Enero de 1183

Ese año el invierno estaba siendo extraordinariamente suave. No había nevado un solo día, y también la lluvia había sido escasa. Ellen inspiró con gozo el aire del mediodía. Hacía un año y medio que no forjaba nada que no fueran espadas. Su fama le había reportado mejor clientela y unos ingresos espectaculares.

Isaac también se había labrado una buena reputación. Cada vez más nobles aprovechaban sus conocimientos para hacerse pulir las armas, ya fueran nuevas o reliquias de familia. Tenía tanto trabajo que hacía poco había empleado a un joven de Sto Edmundsbury al que formaba como espadero.

Cada día recibían más encargos, y Ellen daba gracias al Señor con constantes oraciones y pequeñas limosnas que entregaba a los pobres.

—La herrería se nos queda pequeña… y también la casa. Creo que ya va siendo hora de ampliar las dos. He hecho averiguaciones, y el abad me ha recomendado a un maestro constructor —le dijo un día a Isaac.

—¿El abad?

—Hace poco volvió a encargar unas espadas, ¿no lo sabías?

Isaac suspiró, sonriente.

—Los personajes más elevados del país quieren que trabajemos para ellos; de vez en cuando puede pasarle a uno alguien por alto. —Se encogió de hombros, visiblemente desconcertado, y al mismo tiempo se le iluminó el rostro—. Jamás había imaginado que pudiera llegarse tan lejos siendo herrero.

Se pasó la manga por la frente, satisfecho.

—Quiero una auténtica casa de piedra —le comunicó Ellen con aire un poco romántico.

Isaac tragó saliva.
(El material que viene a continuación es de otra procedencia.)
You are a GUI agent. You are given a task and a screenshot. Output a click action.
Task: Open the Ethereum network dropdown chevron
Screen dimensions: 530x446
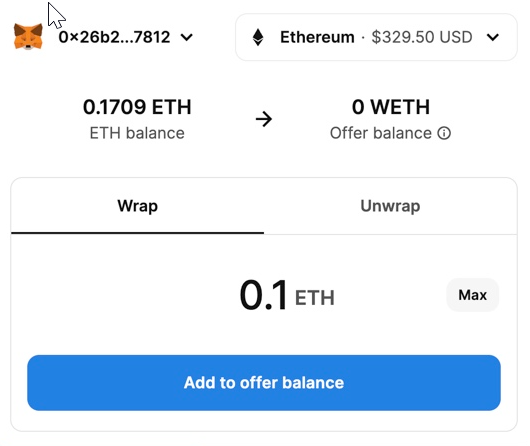click(x=493, y=37)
Había construido la pequeña casa de paredes entramadas de pequeño, junto con su padre.

—Jean, Rose y sus hijos podrían quedarse con la casa. La cámara que construimos para ellos ya les queda demasiado estrecha. La casa nueva de piedra sería para nosotros —dijo, evitando sus protestas aun antes de que hubiera dicho nada. Le acarició la mejilla con cariño y le dio un beso en la frente—. Sé que le tienes mucho apego a esta casa, pero ya que pronto tendremos que dar cobijo a un niño más… —Suspiró.

Isaac la miró con sorpresa.

—¿Rose?

Ellen negó con la cabeza.

—¿No lo dirás por Eve? —preguntó, nervioso.

Tal como Rose había predicho, la muchacha había quedado encinta poco después de la boda. ¿No querría Ellen acogerla también a ella junto con su familia?

—¡No! ¡Estoy embarazada!

—¡Ellenweore! ¡Qué noticia más maravillosa! —exclamó Isaac con dicha; luego abrazó a Ellen y dio vueltas con ella en brazos—. ¡Ya había perdido toda esperanza de que el Señor nos enviara un retoño!